**PROBLEM REQUIREMENTS**
Rewrite the entries from the first line through the line containing "center [90, 200].", changing "screenshot" to "image" and leaving everything else unchanged. Omit the pictures from your version.

**GIVEN DATA**
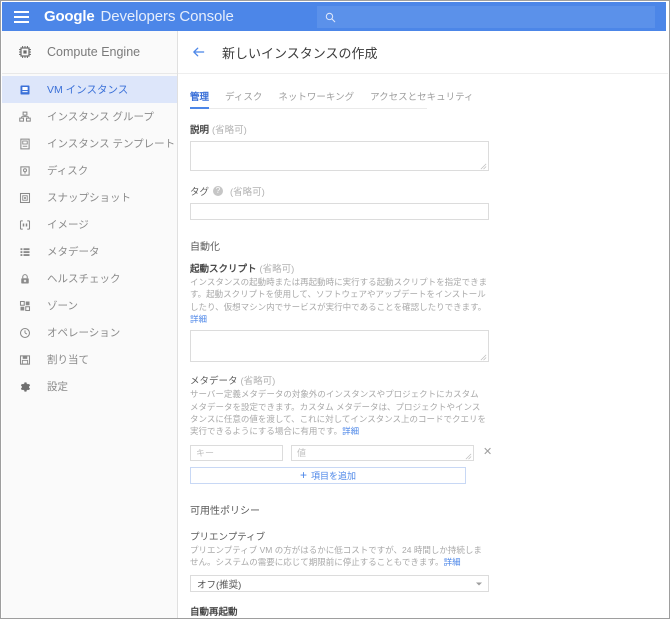 The image size is (670, 619). I want to click on sidebar-item-operations: オペレーション, so click(90, 332).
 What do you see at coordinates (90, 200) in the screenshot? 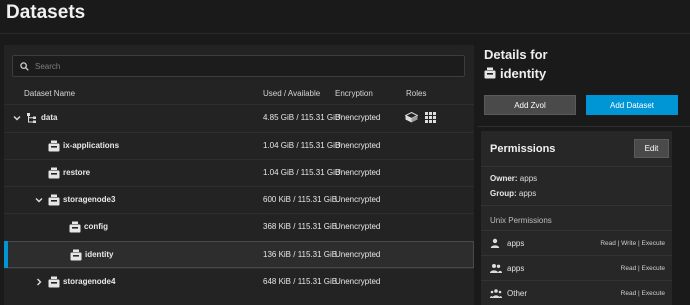
I see `dataset-name: storagenode3` at bounding box center [90, 200].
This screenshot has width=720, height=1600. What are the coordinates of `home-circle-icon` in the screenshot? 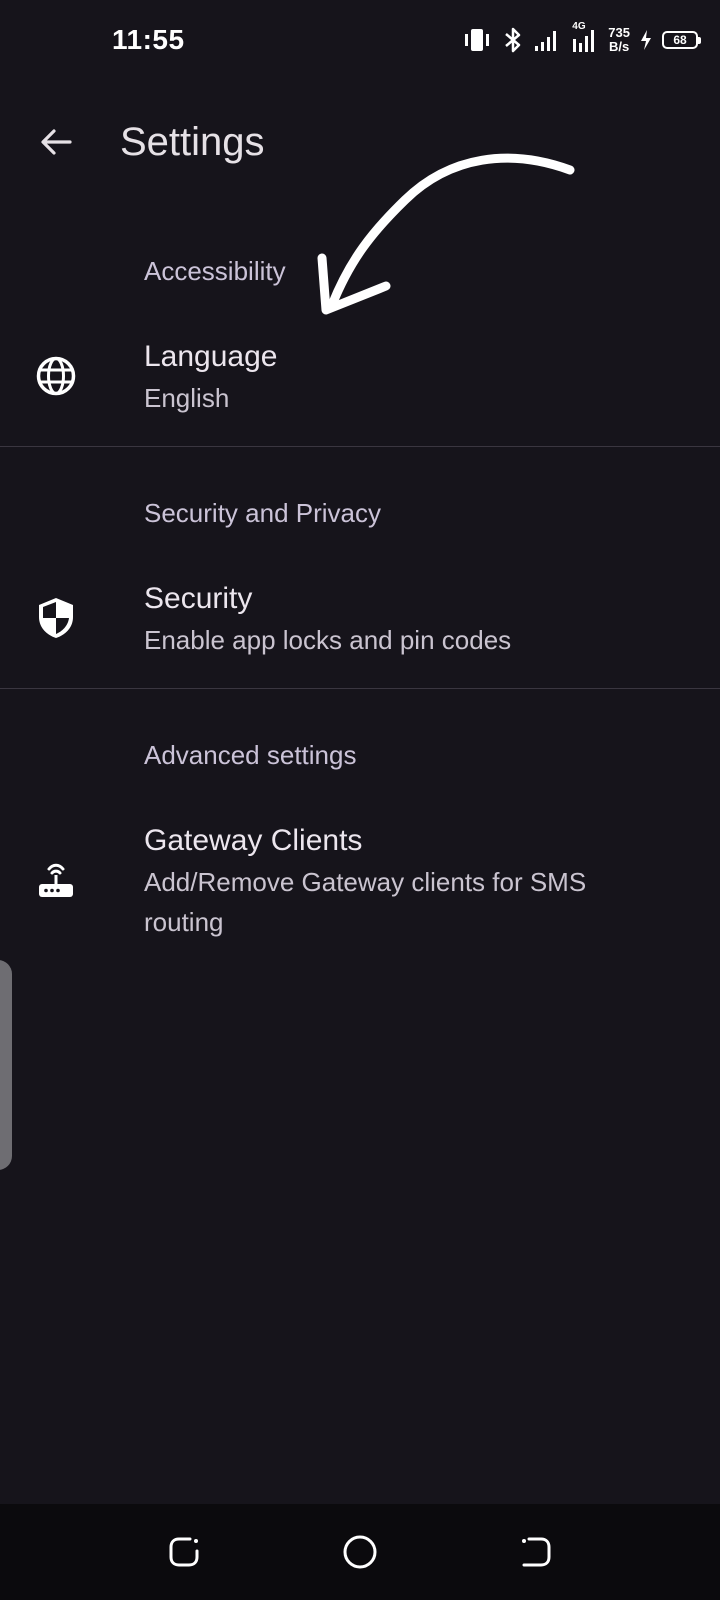 It's located at (360, 1552).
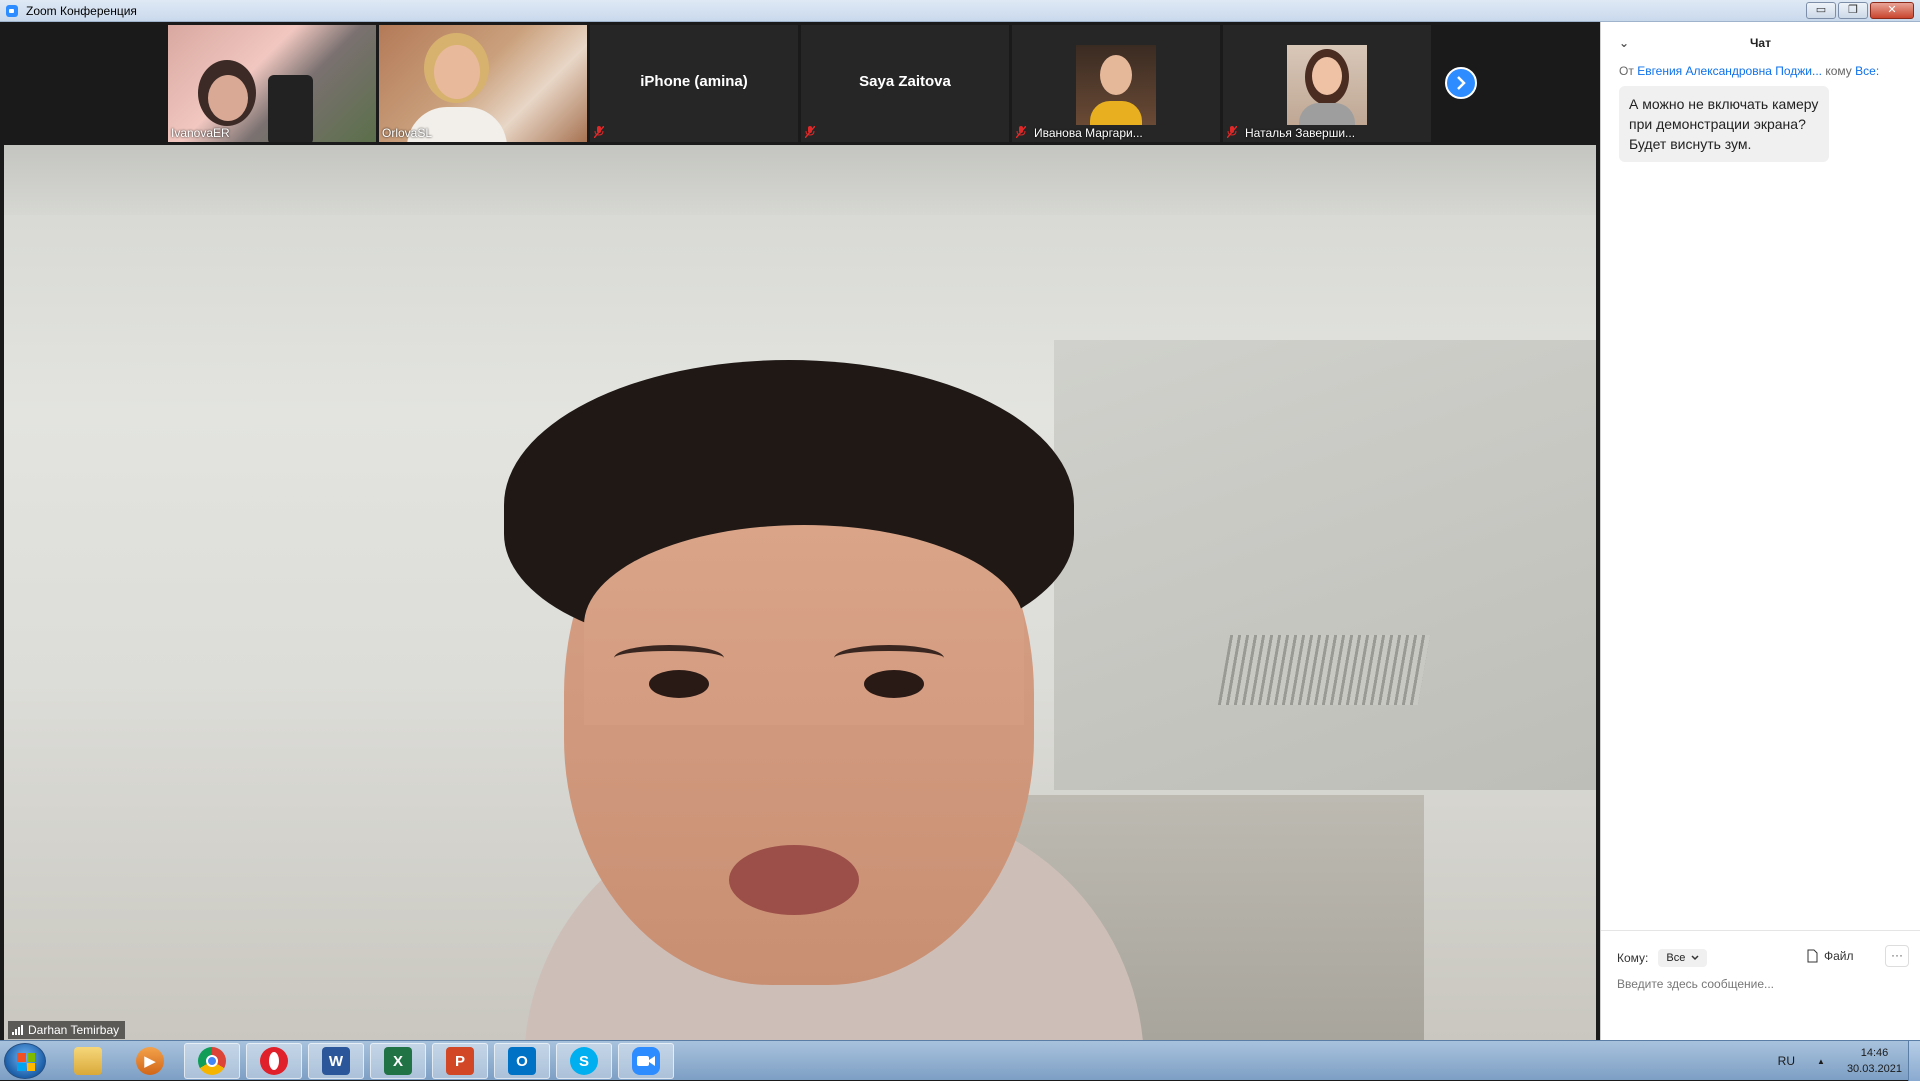  Describe the element at coordinates (1821, 1062) in the screenshot. I see `tray-expand-icon: ▲` at that location.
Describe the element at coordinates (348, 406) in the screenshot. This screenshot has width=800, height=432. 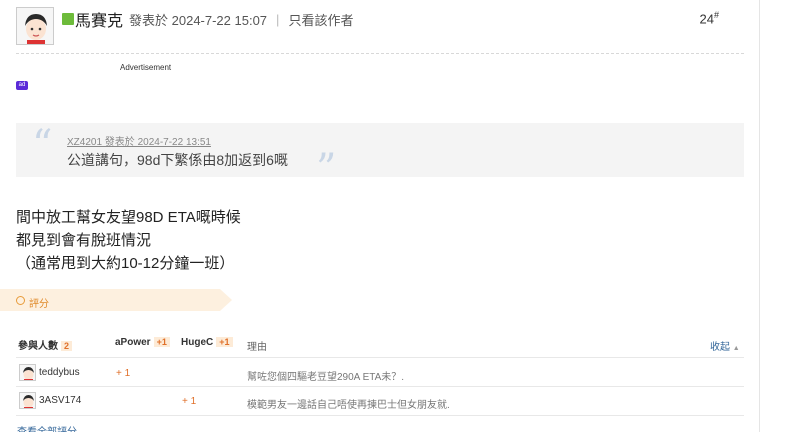
I see `rating-reason: 模範男友一邊話自己唔使再揀巴士但女朋友就.` at that location.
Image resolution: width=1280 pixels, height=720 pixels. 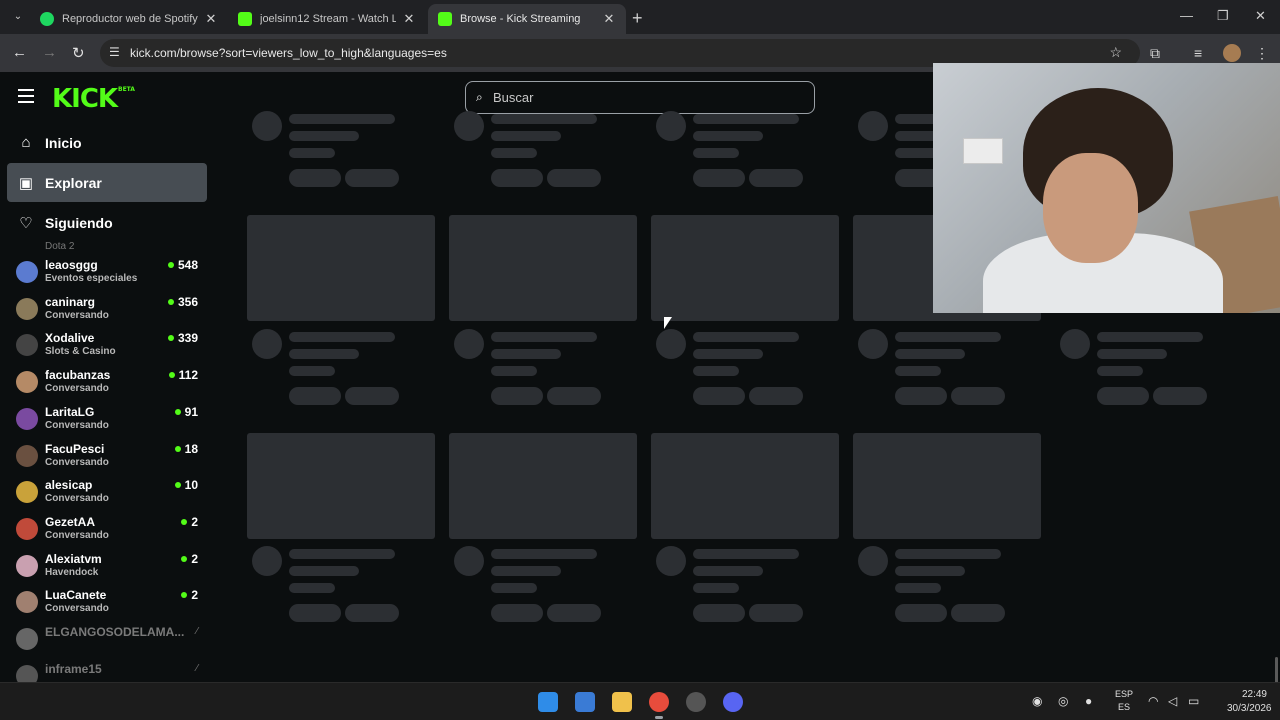 I want to click on chrome-icon, so click(x=659, y=702).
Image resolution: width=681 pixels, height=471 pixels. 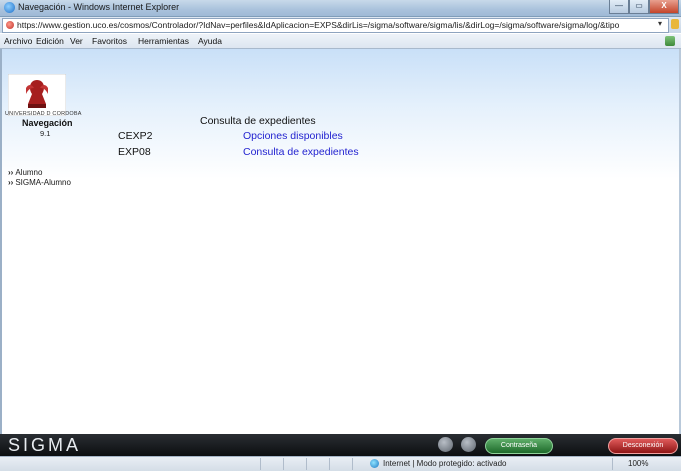 I want to click on sidebar-item-alumno: ›› Alumno, so click(x=25, y=172).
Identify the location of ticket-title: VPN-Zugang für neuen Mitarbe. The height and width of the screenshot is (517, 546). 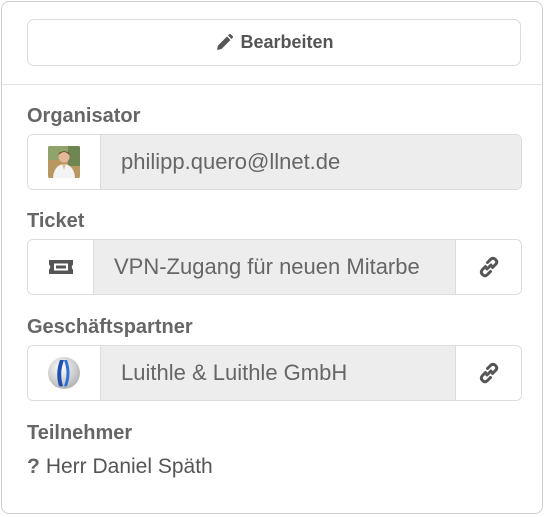
(274, 267).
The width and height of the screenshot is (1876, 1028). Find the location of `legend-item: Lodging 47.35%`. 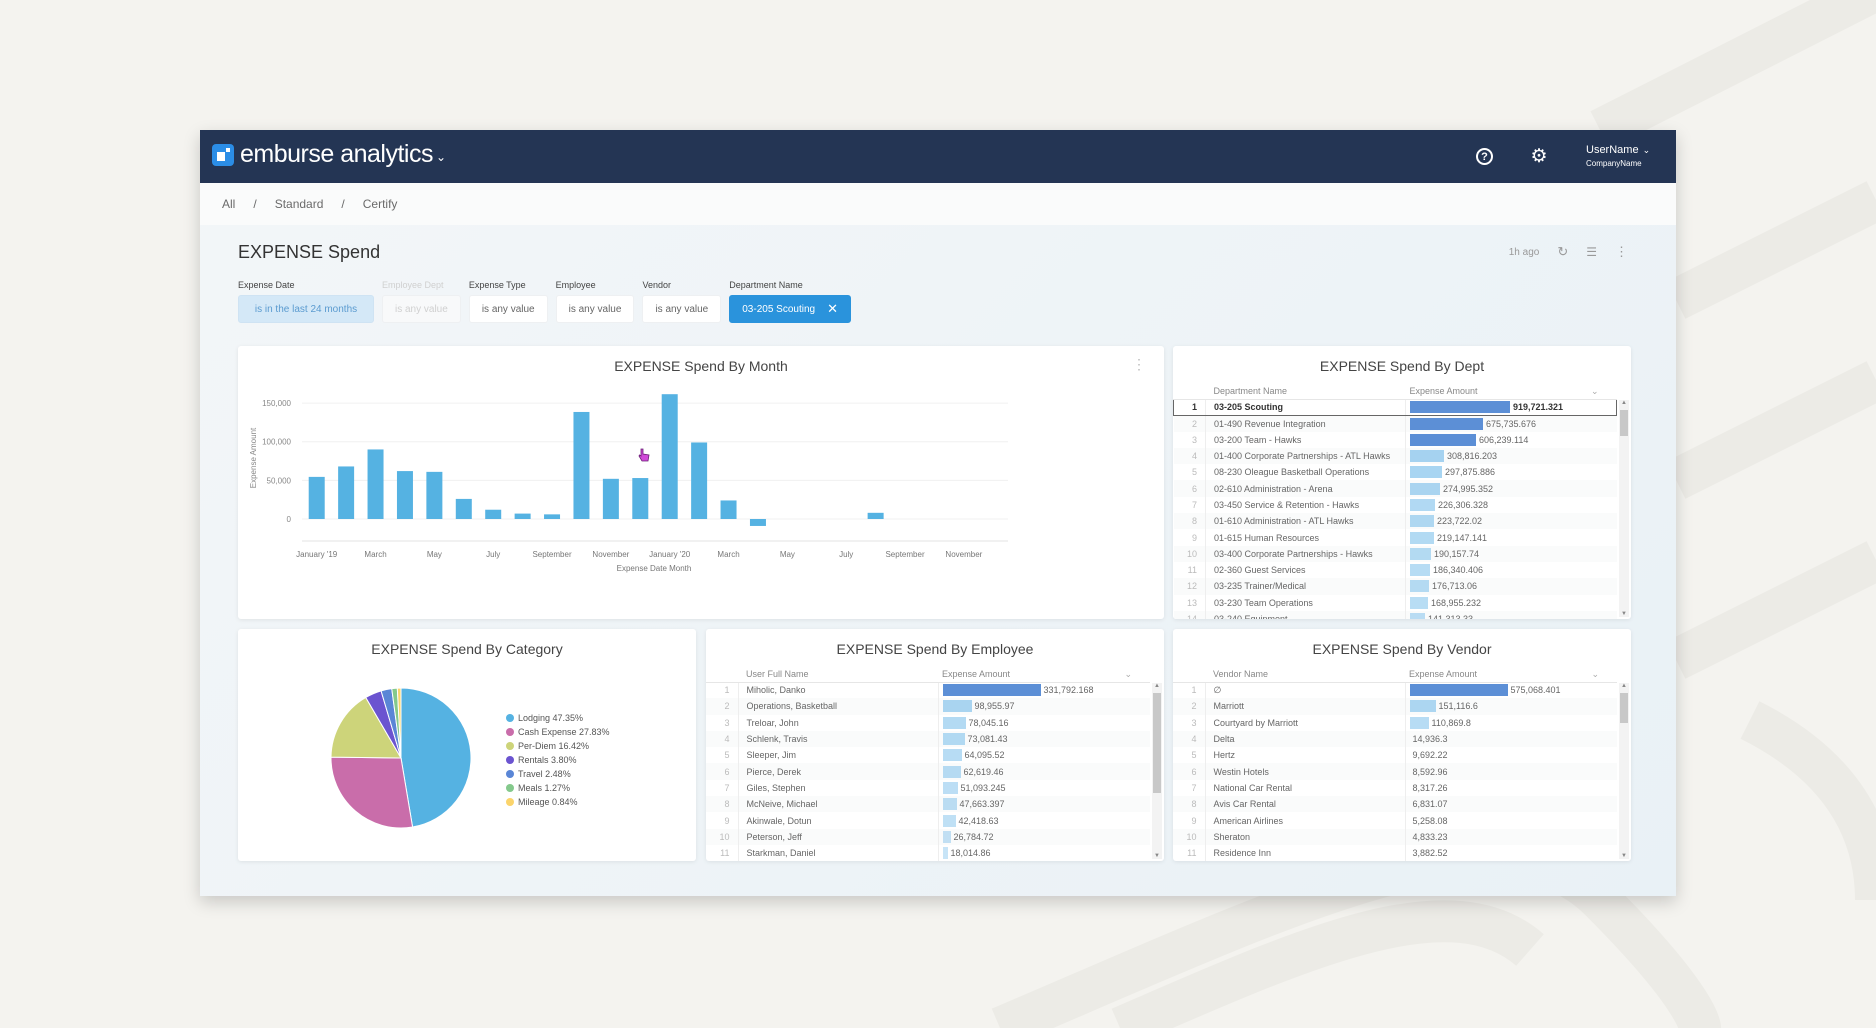

legend-item: Lodging 47.35% is located at coordinates (558, 718).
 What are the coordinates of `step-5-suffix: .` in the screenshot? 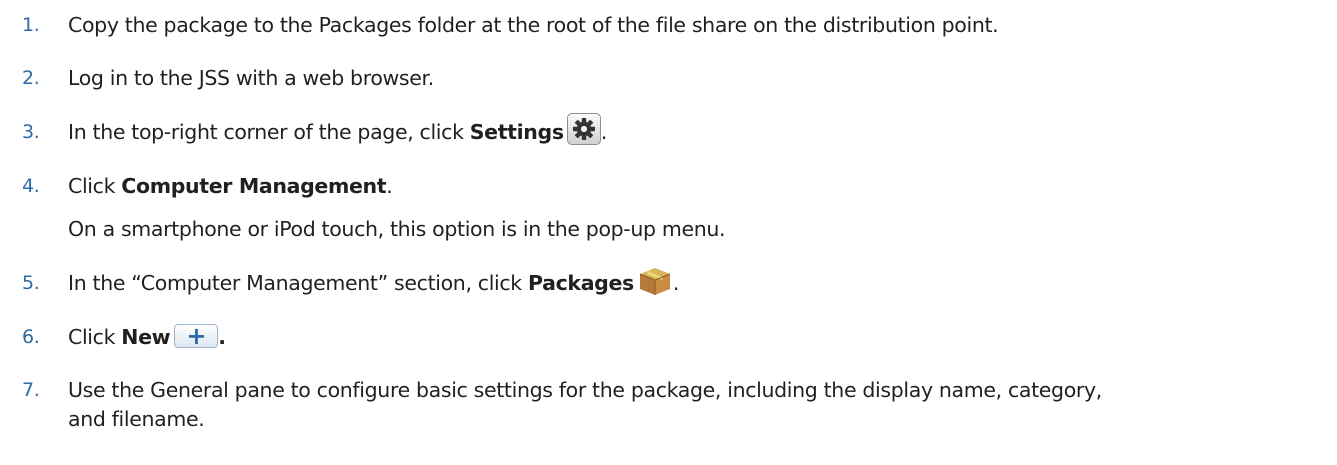 It's located at (676, 283).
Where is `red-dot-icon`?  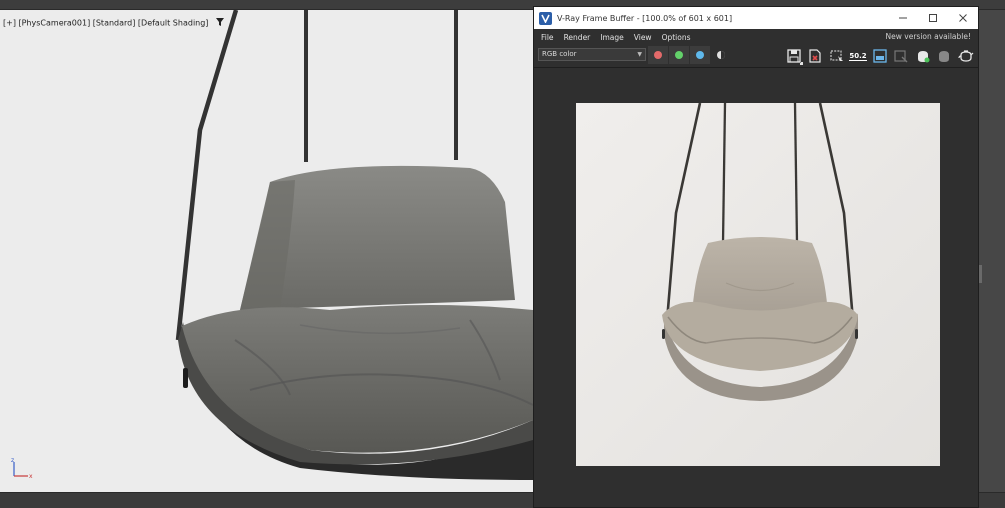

**FINISHED EXERCISE**
 The image size is (670, 619). I want to click on sidebar-item-operations: オペレーション, so click(90, 332).
 What do you see at coordinates (90, 200) in the image? 
I see `dataset-name: storagenode3` at bounding box center [90, 200].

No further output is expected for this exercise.